#Setup The setup phase of the analysis simply loads the plyr and dplyr libraries, sets the working directory and downloads the data to it, and enters into the data folder
#Combine Training and Test Data The first part of the project says to combine the training and test data. I did this by reading in the y,x and subject training and test files and then combining the y's together, x's together and subjects together using the rbind command
Once I did this I removed the training and test datasets to save memory
#Use only mean and standard Deviation measurements The second step of the project says that we are only interested in the mean and standard deviation measurements. In order to select only these measurements I read in the features.txt file and extracted the names of the features.
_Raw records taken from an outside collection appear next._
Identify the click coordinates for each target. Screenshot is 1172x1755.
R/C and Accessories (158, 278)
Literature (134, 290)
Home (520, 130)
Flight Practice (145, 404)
I then used the grep command to select the features that had standard deviation or mean in their names and combined the two sets together into a variable called keep, which I used to subset the data to only those features in which we were interested.
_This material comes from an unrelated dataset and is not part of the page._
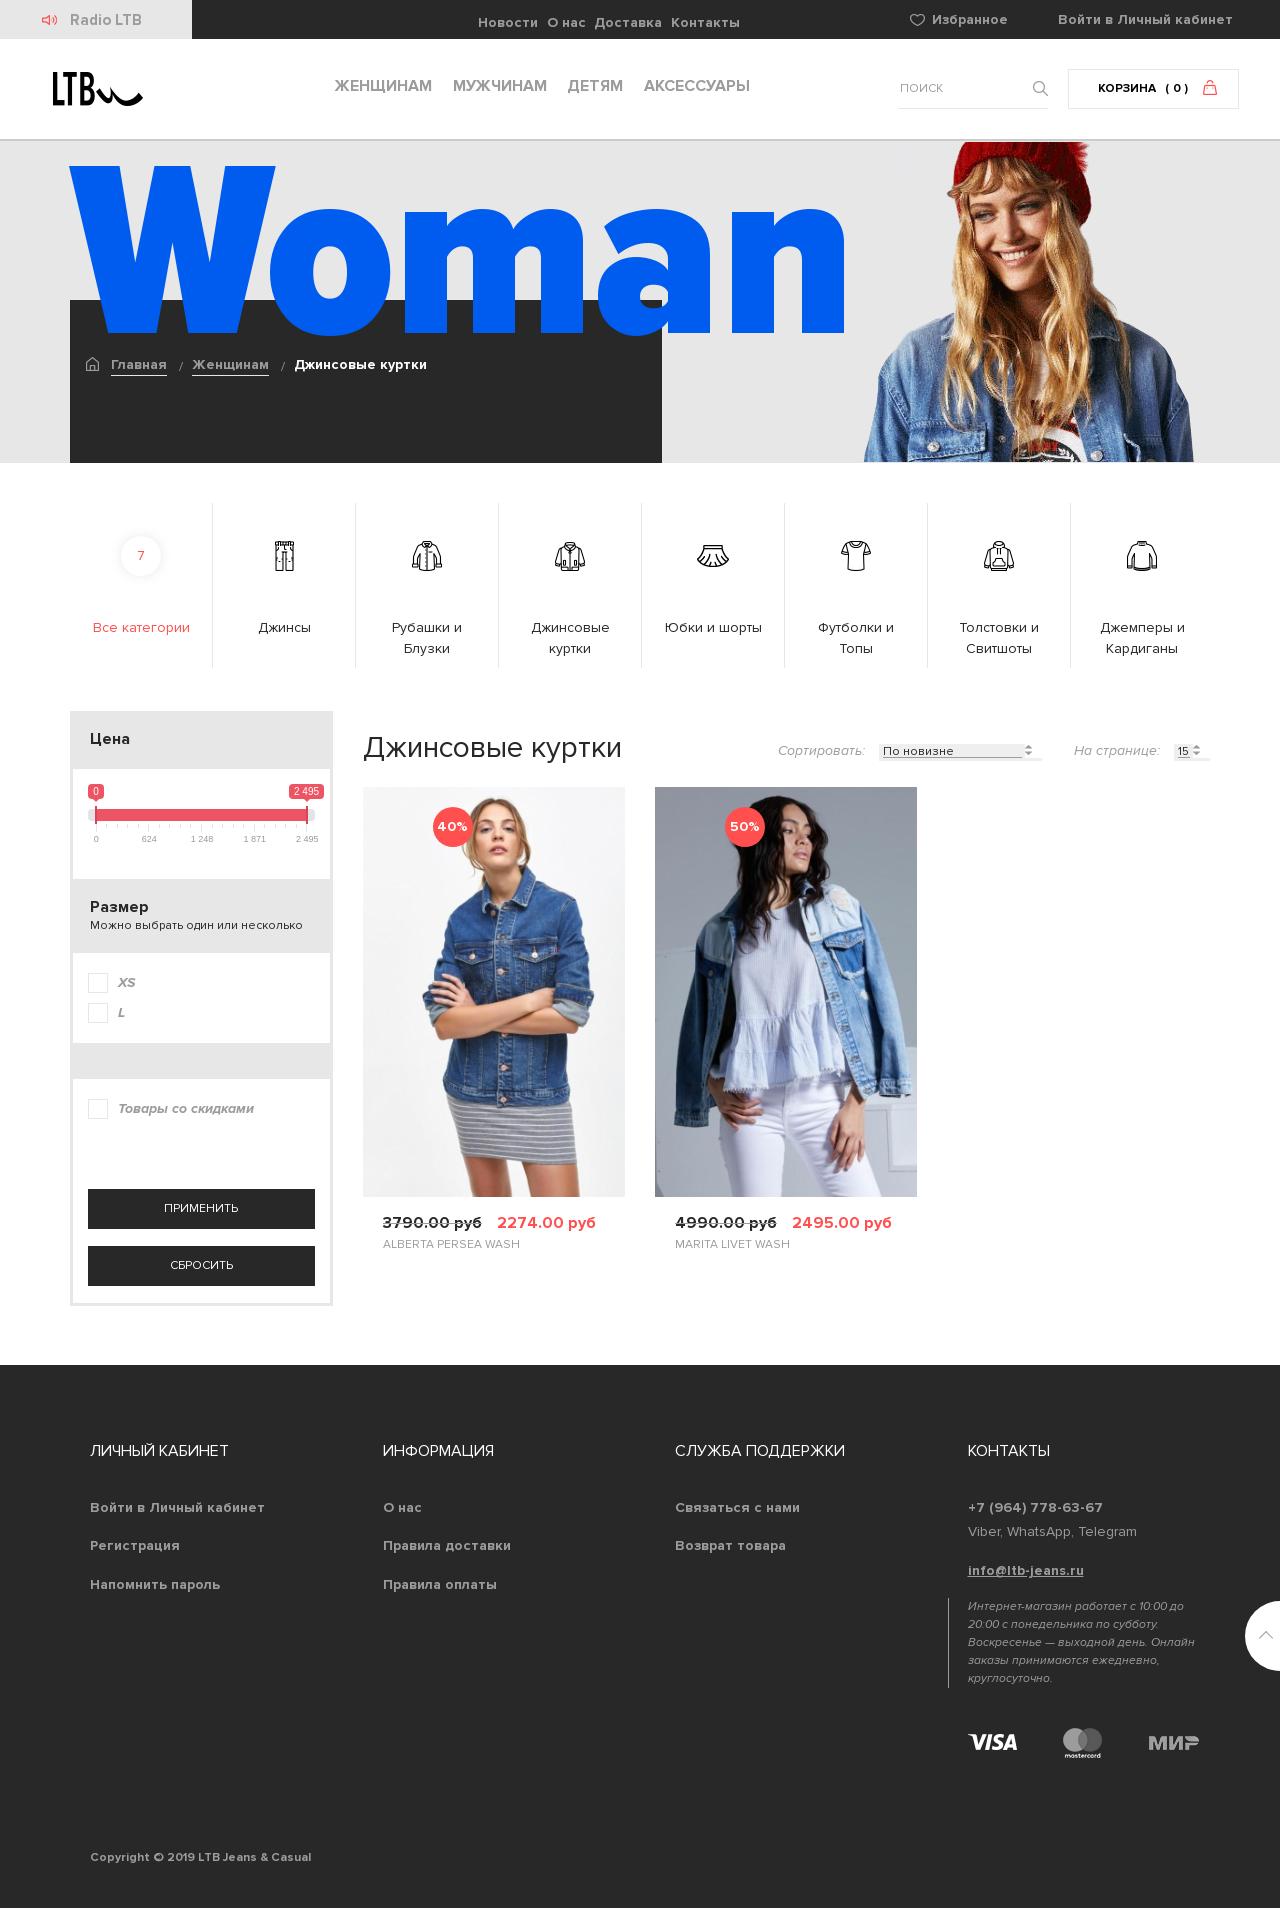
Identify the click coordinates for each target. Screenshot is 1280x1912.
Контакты (705, 22)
#Label Data Set With Descriptive Variable Names I then skipped to the fourt step and gave all of the features the names from the features.txt file. These are fairly human-readable and replaced the V1,V2,V3 names automatically assigned.
In this step I also combined the SubjectNumber, Label Codes and renamed data into one table and removed the tables used in this construction.
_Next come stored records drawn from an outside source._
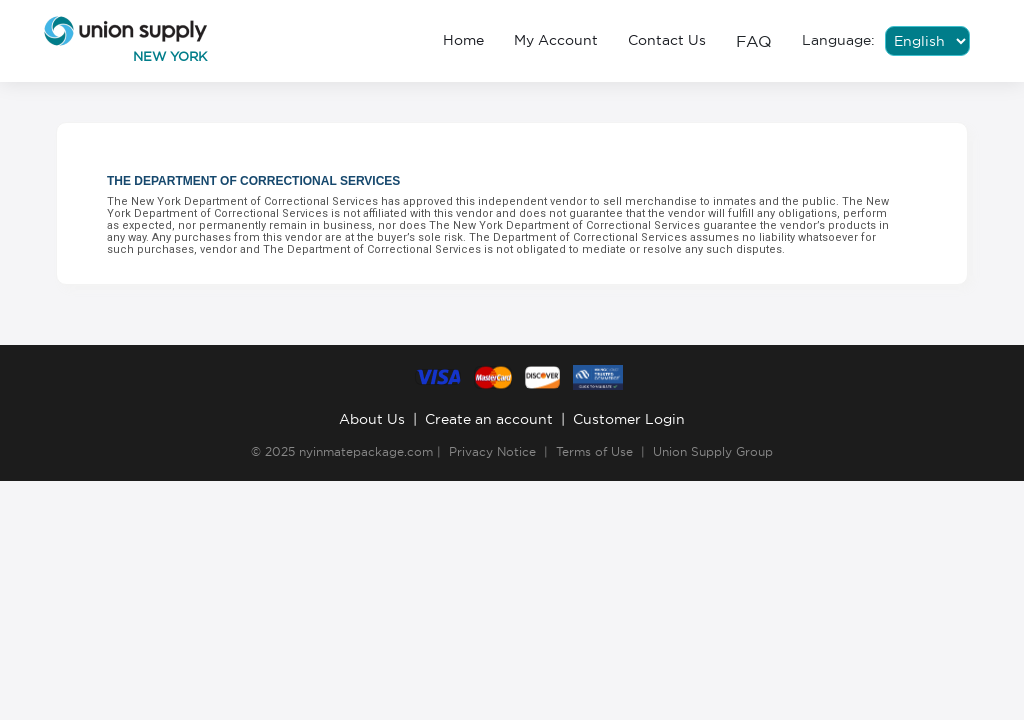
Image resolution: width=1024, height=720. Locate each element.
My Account (556, 40)
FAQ (754, 41)
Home (463, 40)
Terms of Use (594, 451)
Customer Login (629, 419)
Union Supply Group (713, 451)
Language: (838, 40)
#Give factor variables readable names Now going back to step three I made the Subject Number and Label Codes factors, and replaced the numeric levels of the Label Codes factor with the associated activity names. I could have done this by reading in the codes from a file, but since there were only six of them I did it manually.
I also arranged the data so that it was ordered by Subject number. This was unnecessary but I think made it easier to look at.
#Take mean of each Variable for each activity and each subject For step five I just used the ddply command to take the mean of each column by Subject number and Label code making the final tidy dataset as requested.